## Material provided
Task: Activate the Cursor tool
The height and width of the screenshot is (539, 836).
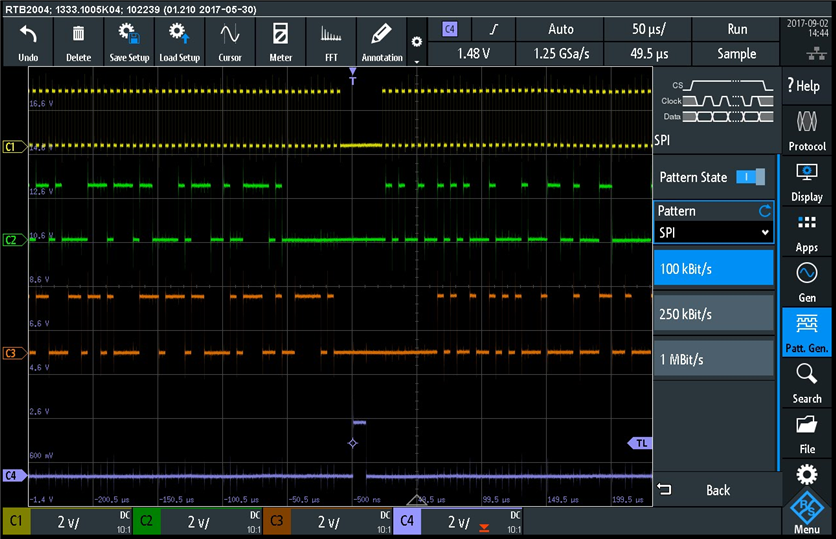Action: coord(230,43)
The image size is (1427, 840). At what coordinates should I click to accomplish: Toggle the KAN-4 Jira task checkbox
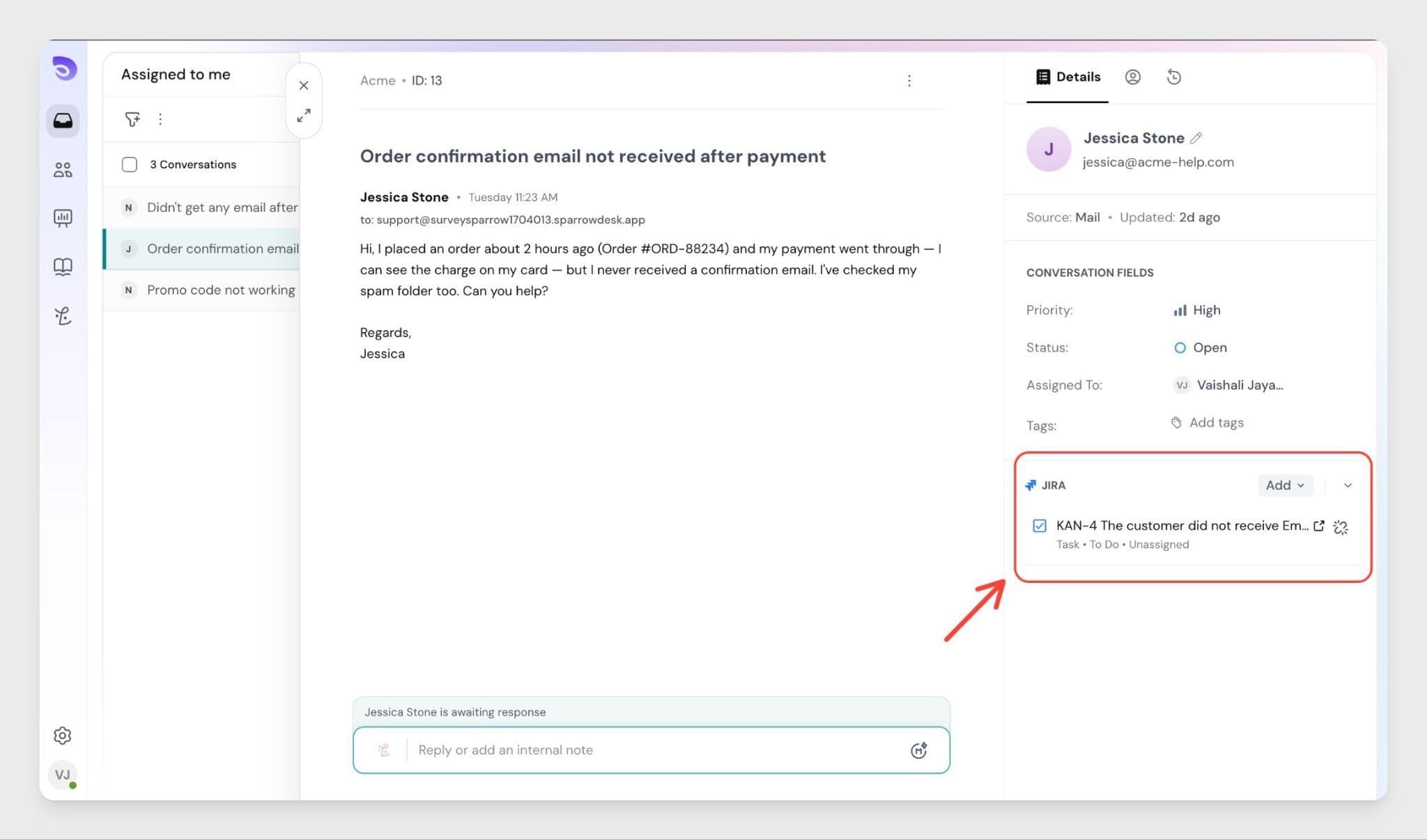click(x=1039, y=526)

---

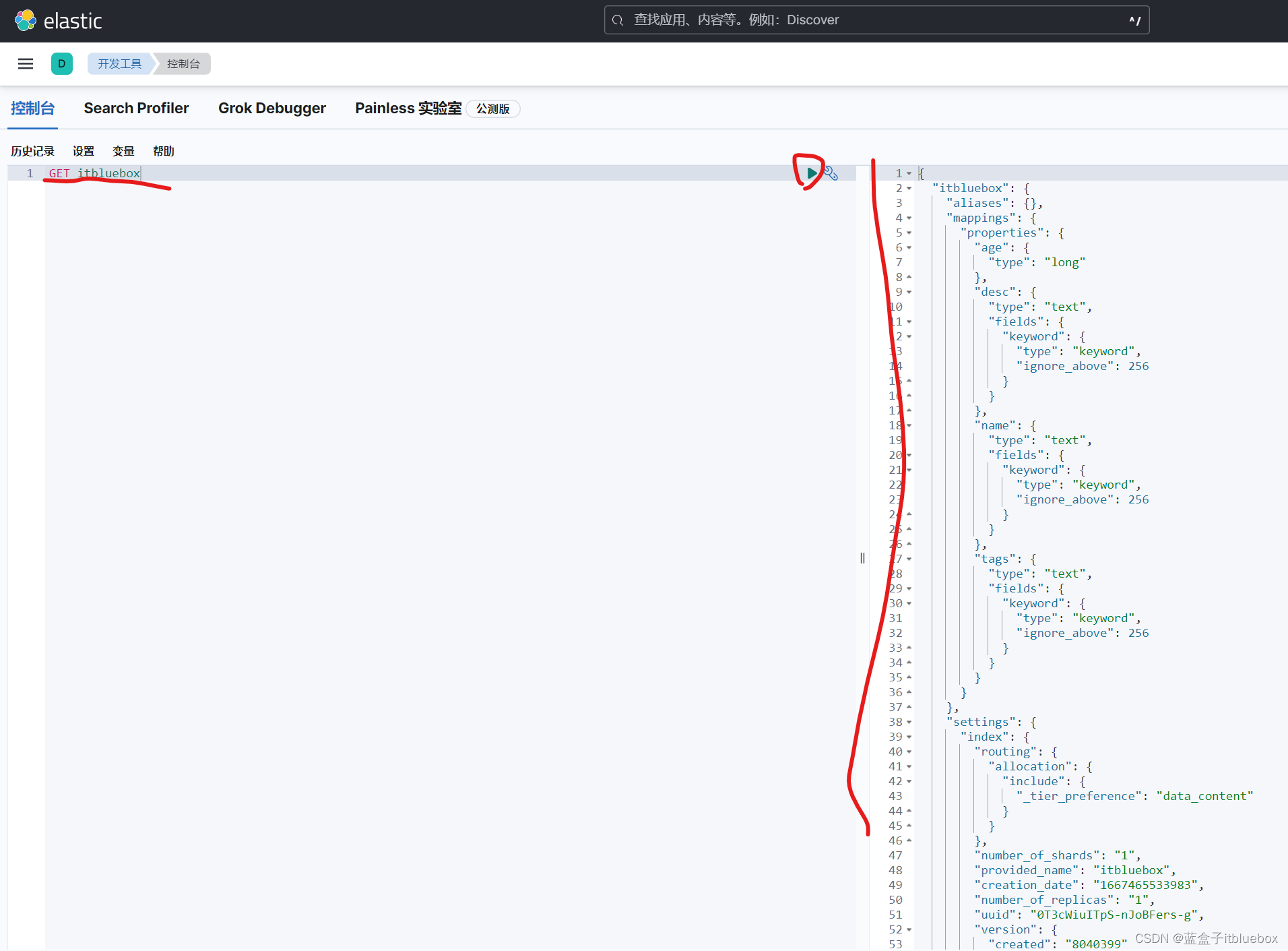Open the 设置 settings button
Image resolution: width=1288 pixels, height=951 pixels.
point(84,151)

## Problem details
Arrange the stretch from the line containing "Task: Activate the Cursor tool" through the line containing "click(x=1039, y=526)" as a two-column CSV with the columns input and output. Give one row per pair, with the wording in input and its answer in output, each in a single quoted field with line breaks replaced by spaces, and leave the pictures out.

## Response
input,output
"Task: Activate the Cursor tool The height and width of the screenshot is (539, 836).","Action: coord(230,43)"
"The image size is (1427, 840). At what coordinates should I click to accomplish: Toggle the KAN-4 Jira task checkbox","click(x=1039, y=526)"